Work to do
Could you rewrite all of the rows below, swapping "checkbox" for "tick box" and changing nothing else? Please omit the pictures from your version.

───── Entries supplied

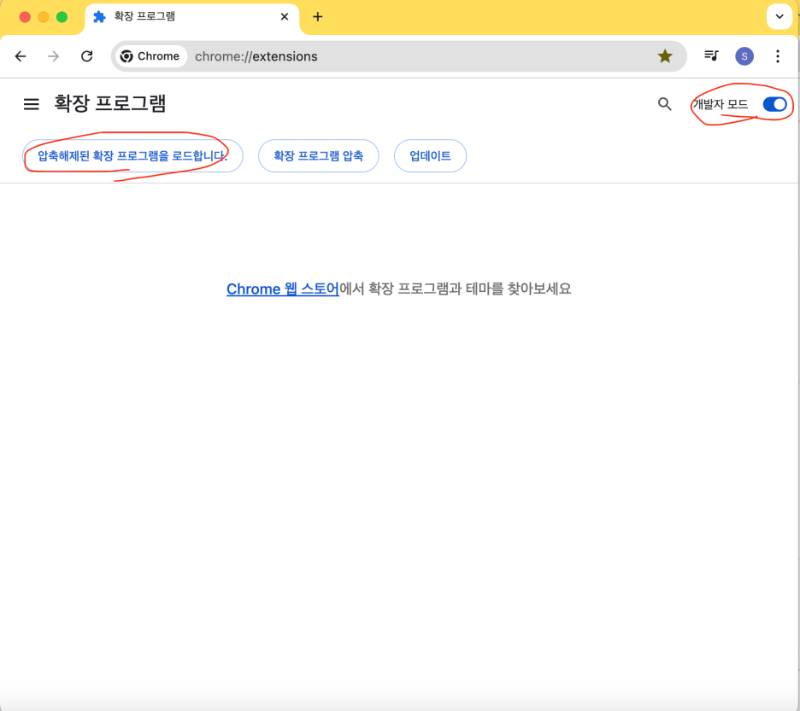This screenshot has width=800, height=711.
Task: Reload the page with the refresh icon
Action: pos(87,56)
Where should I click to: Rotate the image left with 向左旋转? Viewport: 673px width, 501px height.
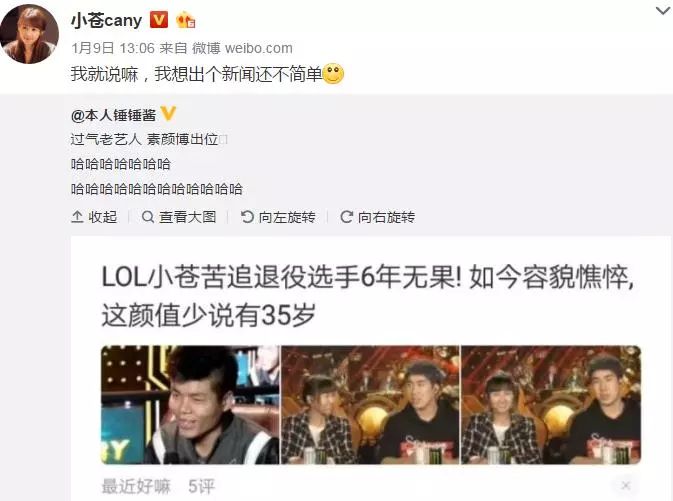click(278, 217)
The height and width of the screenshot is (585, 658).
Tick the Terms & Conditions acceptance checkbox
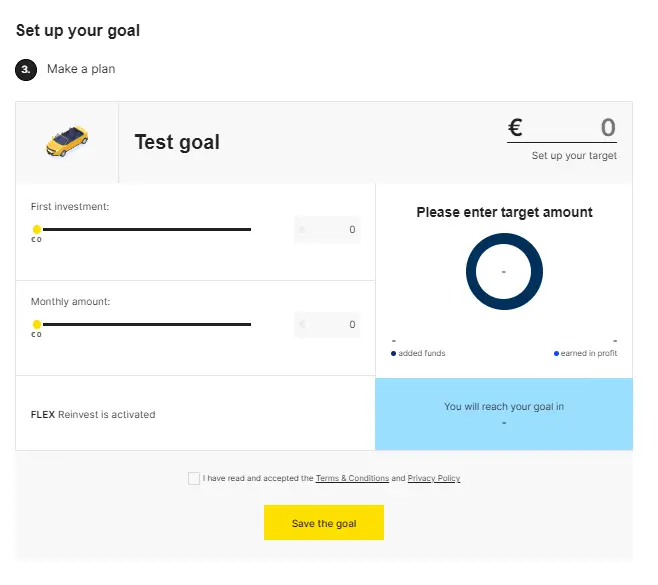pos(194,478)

──────────

Reply to the exercise
This screenshot has width=800, height=711.
Task: Reload the page with the refresh icon
Action: pos(87,56)
Where should I click to: Rotate the image left with 向左旋转? Viewport: 673px width, 501px height.
click(278, 217)
The height and width of the screenshot is (585, 658).
Tick the Terms & Conditions acceptance tick box
pos(194,478)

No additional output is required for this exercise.